Exercise description
Pull out each line of the listing below that contains the word "This". Case counts.

Exercise material

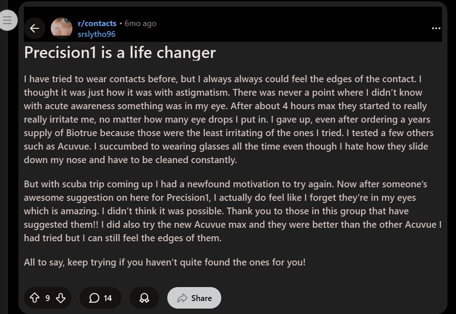
Task: Click the r/contacts community avatar
Action: [x=62, y=28]
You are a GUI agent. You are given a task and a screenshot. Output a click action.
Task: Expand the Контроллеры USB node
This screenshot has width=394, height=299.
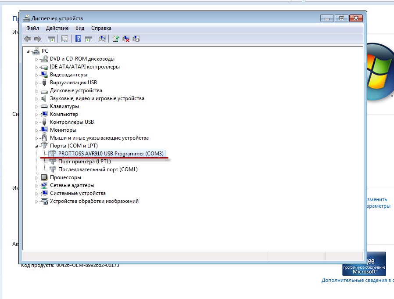point(37,122)
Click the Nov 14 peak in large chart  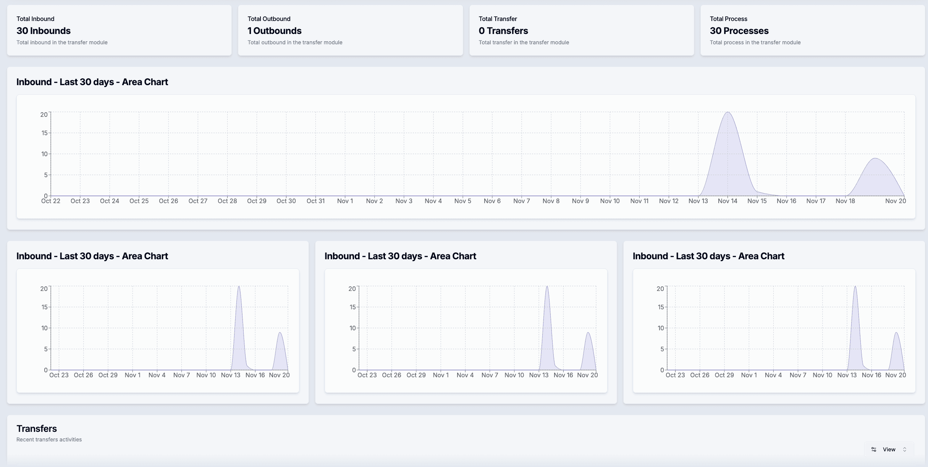coord(728,113)
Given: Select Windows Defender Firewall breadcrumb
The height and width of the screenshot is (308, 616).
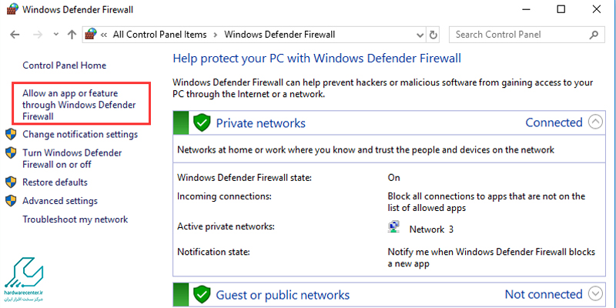Looking at the screenshot, I should (280, 35).
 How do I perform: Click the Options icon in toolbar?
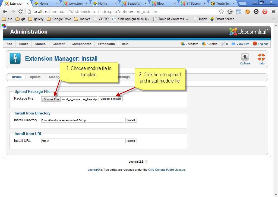click(x=245, y=59)
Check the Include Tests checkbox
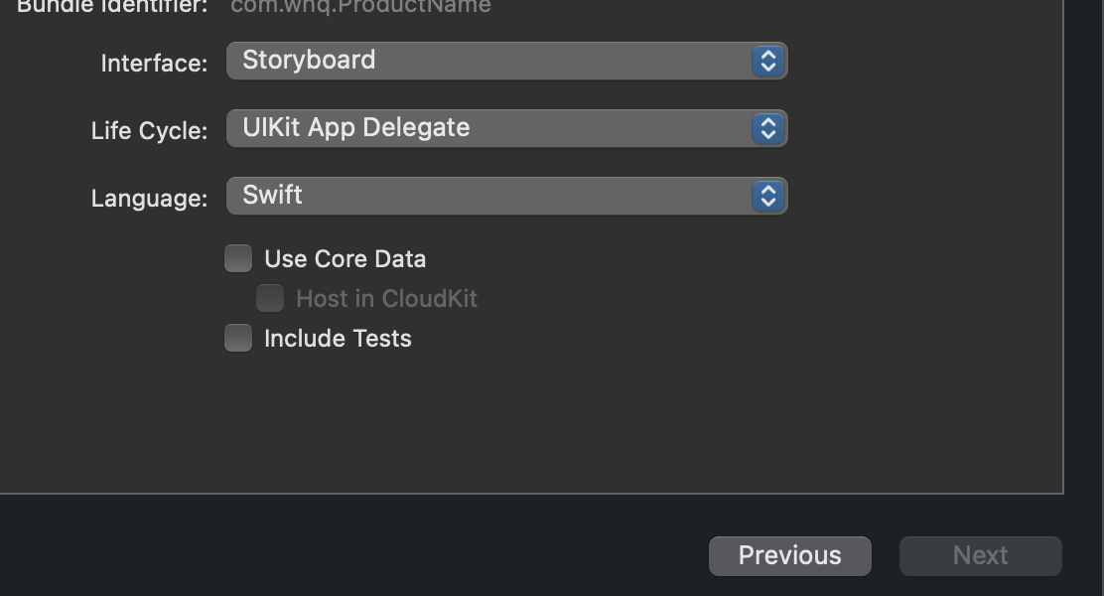The width and height of the screenshot is (1104, 596). click(x=238, y=339)
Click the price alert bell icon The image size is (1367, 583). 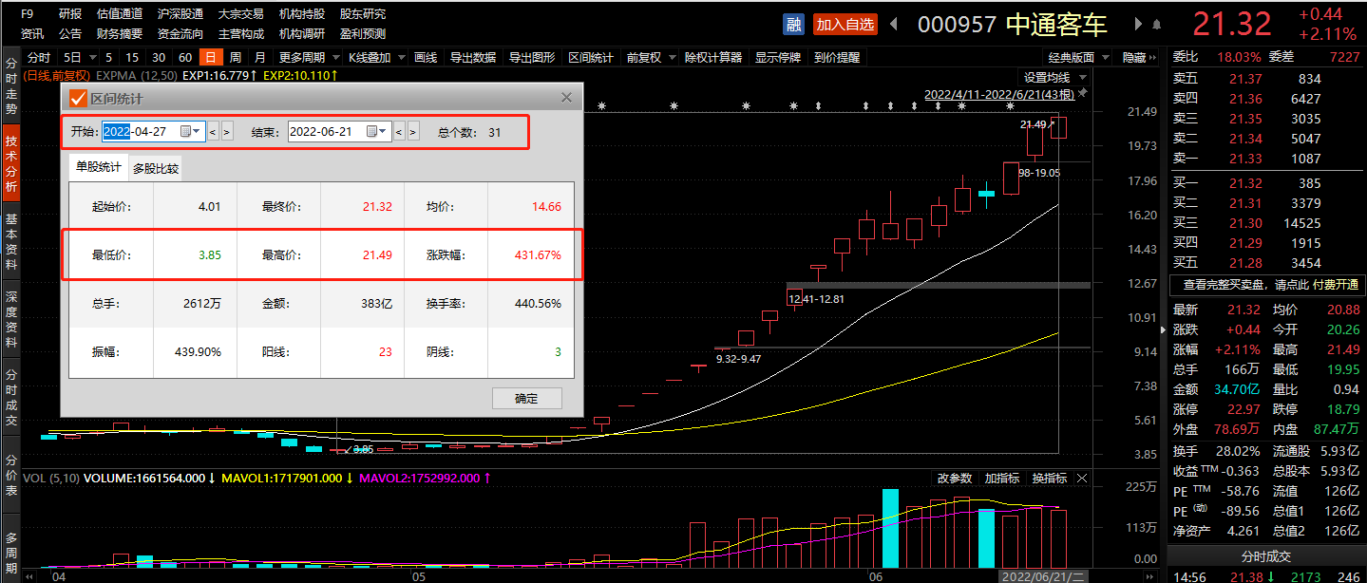tap(1156, 24)
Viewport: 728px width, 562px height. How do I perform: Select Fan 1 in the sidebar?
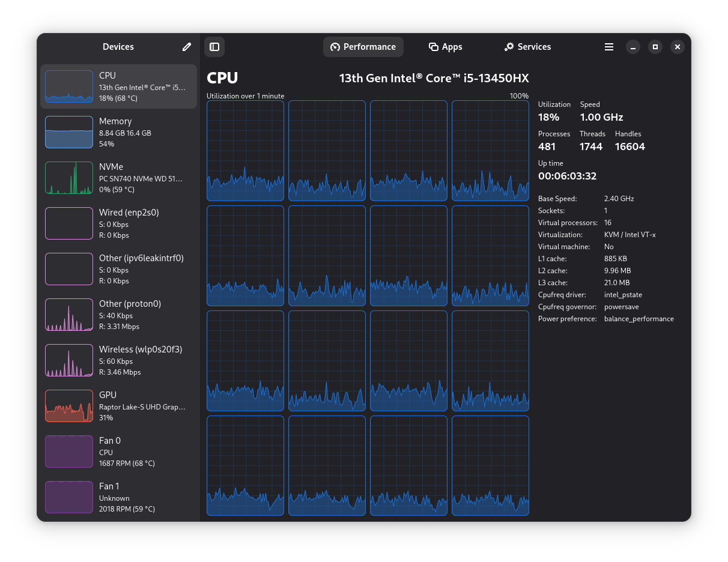pyautogui.click(x=118, y=497)
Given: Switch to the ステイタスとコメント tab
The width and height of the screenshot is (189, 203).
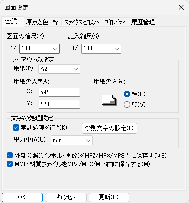Looking at the screenshot, I should (x=82, y=22).
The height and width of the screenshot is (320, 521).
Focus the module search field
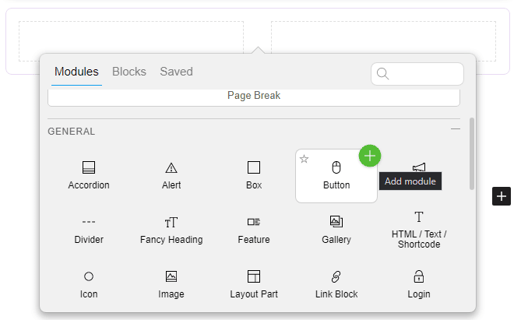tap(424, 74)
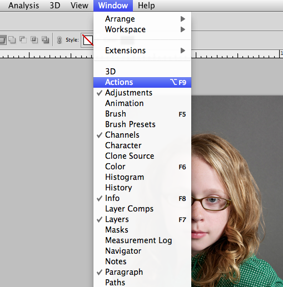Image resolution: width=283 pixels, height=287 pixels.
Task: Click the portrait photo on the canvas
Action: pyautogui.click(x=237, y=191)
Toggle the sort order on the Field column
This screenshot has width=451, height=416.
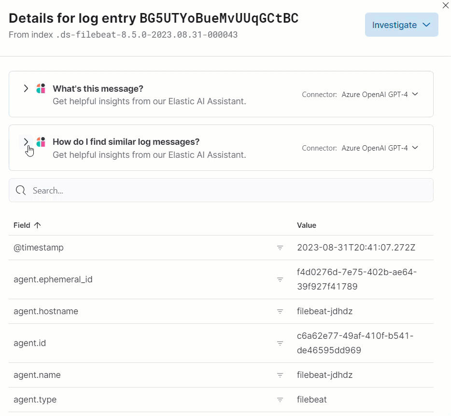click(28, 225)
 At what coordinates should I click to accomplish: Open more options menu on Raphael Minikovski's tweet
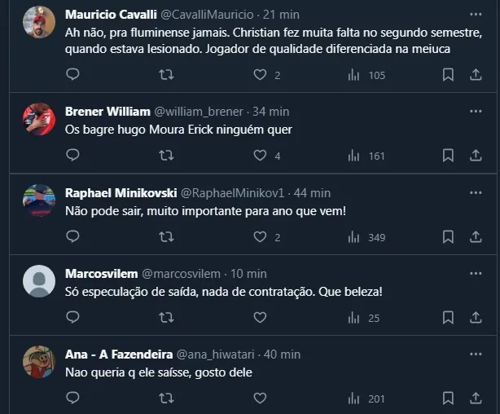click(476, 192)
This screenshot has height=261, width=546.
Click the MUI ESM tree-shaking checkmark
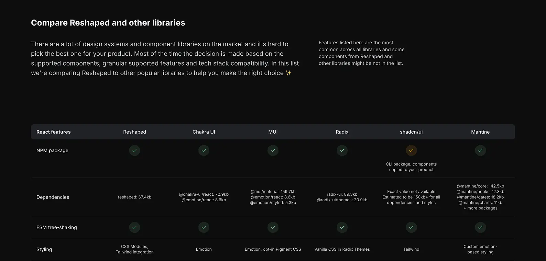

Task result
This screenshot has width=394, height=299.
This screenshot has width=451, height=416.
This screenshot has height=261, width=546.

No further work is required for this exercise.